In 1964, Fame and the band appeared on five episodes of ITV's Ready Steady Go!  Fame also appeared on television in 1965 in the New Musical Express Poll Winners' Concert held at the Empire Pool, Wembley on 11 April 1965, playing "Yeh, Yeh" and Rufus Thomas's "Walking the Dog".

Georgie Fame and the Blue Flames were the only act from the UK invited to perform with the first Motown Review in the UK during the mid-1960s. The Tamla Motown Package Show was a 21-date UK tour featuring amongst others, The Supremes, Stevie Wonder and Martha Reeves & the Vandellas.

On 26 December 1966, Fame, backed by the Blue Flames, opened the "Fame in '67' Show" alongside Cat Stevens and the show ran for two weeks at London's Saville Theatre.

In later years Fame was billed again with the Blue Flames and in the early 2000s he led a new line-up which included his son.

Georgie Fame and the Aussie Blue Flames

Fame ventured to Australia annually from 1977 to 1988 in order to play his music, and escape the English winter. Speaking to Kate Deamer of The Sydney Morning Herald, he explained that "there are several attractions to coming over, not least of which is the climate. Also, I've now got a very warm relationship with Australian musicians and look forward to coming out each year to play with them". Each year an all-Australian backing band was hired to accompany Fame on tour, who were "top Sydney Jazz musicians". For the 1980 tour, they were called The Thrill Seekers, and were led by a front line of Keith Stirling (trumpet), Col Loughnan (saxophones, flute), and Herb Cannon (trombone) with Steve Murphy (guitar), Greg Lyon (bass), and Willie Qua (drums) completing the line-up.

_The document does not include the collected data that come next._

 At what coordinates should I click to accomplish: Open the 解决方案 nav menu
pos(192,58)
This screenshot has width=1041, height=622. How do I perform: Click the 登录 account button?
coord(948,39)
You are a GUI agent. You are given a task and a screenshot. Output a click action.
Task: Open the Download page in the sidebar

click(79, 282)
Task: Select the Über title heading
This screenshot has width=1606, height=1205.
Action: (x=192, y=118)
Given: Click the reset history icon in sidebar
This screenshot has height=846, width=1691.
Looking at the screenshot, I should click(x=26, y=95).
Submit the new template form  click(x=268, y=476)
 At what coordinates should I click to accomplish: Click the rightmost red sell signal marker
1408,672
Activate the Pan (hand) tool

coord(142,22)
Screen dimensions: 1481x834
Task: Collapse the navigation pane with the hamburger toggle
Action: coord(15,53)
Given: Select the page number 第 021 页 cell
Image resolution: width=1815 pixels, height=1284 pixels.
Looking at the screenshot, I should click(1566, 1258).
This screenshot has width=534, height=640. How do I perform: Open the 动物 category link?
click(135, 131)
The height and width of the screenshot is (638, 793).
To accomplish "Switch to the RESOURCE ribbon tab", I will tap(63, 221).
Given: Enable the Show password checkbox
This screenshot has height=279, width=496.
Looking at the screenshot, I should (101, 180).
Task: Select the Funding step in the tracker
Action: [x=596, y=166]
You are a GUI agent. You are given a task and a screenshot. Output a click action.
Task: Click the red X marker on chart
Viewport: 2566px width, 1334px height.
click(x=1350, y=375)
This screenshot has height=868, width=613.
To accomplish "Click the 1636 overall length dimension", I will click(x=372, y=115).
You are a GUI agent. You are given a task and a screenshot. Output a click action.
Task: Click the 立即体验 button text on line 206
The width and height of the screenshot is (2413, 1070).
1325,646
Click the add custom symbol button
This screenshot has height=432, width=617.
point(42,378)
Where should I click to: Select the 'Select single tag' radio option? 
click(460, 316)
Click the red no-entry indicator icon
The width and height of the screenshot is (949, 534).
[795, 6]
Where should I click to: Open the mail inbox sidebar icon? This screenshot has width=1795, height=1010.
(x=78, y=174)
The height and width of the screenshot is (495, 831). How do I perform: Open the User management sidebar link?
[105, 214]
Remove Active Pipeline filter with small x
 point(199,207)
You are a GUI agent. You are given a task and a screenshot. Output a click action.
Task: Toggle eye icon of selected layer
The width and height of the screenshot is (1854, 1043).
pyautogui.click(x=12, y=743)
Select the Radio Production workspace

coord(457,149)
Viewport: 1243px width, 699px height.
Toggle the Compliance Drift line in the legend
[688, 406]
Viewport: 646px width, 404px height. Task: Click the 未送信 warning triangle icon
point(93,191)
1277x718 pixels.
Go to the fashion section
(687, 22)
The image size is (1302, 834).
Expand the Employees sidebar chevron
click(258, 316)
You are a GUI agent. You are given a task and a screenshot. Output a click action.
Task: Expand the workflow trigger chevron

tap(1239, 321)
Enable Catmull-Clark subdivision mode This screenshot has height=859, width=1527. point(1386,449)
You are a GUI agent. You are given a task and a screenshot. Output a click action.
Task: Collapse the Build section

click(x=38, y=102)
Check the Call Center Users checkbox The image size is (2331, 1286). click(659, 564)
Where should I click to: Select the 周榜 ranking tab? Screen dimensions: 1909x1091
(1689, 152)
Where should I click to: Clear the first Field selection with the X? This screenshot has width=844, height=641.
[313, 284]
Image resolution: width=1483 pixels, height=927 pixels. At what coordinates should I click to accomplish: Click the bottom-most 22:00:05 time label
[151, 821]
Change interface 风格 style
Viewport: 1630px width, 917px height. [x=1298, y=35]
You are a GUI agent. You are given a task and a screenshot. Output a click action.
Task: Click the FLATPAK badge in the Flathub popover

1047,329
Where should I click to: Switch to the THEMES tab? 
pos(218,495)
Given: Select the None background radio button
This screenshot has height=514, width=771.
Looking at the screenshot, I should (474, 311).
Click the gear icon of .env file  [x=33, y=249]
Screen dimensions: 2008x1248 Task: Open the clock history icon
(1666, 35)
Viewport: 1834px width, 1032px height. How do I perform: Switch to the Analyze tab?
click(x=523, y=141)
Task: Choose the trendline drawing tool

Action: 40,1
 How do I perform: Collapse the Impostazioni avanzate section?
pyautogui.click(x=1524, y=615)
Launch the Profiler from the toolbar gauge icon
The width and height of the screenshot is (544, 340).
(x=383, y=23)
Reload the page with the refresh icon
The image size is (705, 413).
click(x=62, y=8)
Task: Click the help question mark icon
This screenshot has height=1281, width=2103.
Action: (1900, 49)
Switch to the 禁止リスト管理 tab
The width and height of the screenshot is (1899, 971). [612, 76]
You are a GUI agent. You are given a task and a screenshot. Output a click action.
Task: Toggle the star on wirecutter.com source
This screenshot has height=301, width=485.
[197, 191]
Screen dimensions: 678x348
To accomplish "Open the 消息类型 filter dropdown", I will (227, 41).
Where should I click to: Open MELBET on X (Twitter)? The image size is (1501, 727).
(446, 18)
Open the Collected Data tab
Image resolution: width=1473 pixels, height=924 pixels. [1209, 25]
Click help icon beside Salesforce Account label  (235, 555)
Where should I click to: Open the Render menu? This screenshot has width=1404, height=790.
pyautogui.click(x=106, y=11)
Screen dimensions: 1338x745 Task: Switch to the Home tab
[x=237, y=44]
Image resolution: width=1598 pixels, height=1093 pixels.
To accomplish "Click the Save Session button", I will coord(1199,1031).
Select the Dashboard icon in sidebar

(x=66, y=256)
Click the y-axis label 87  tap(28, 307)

The next year the band changed their name to the Aussie Blue Flames, and Charlie Gould was the guitarist. Over the years, the band featured Dave Coulton (guitar, 1983), and Bob Johnson (trombone, 1987–88). In September 1988, Fame seconded the Aussie Blue Flames to Albert Studios in Sydney to record the album No Worries, borrowing from the Australian habit of saying "No worries" often. The musician credits were:

 Georgie Fame – vocals, keyboards
 Keith Stirling – flugelhorn, trumpet
 James Greening – trombone
 Col Loughnan – saxophone, flute
 Jimmy Doyle – guitar
 Greg Lyon – bass
 Russell Dunlop – drums
 Sunil D'Silva – percussion
The album was released in 1988, under the name "Georgie Fame" with no mention of the Aussie Blue Flames, on the Swedish label Four Leaf Clover.
Paul Speelman of The Age praised the touring band in 1988, saying, "One would be hard put to find many better combos in the world than this particular sextet of Aussie Blue Flames." Fame continued to tour in Australia until 2006; however the visits were more sporadic than before 1988.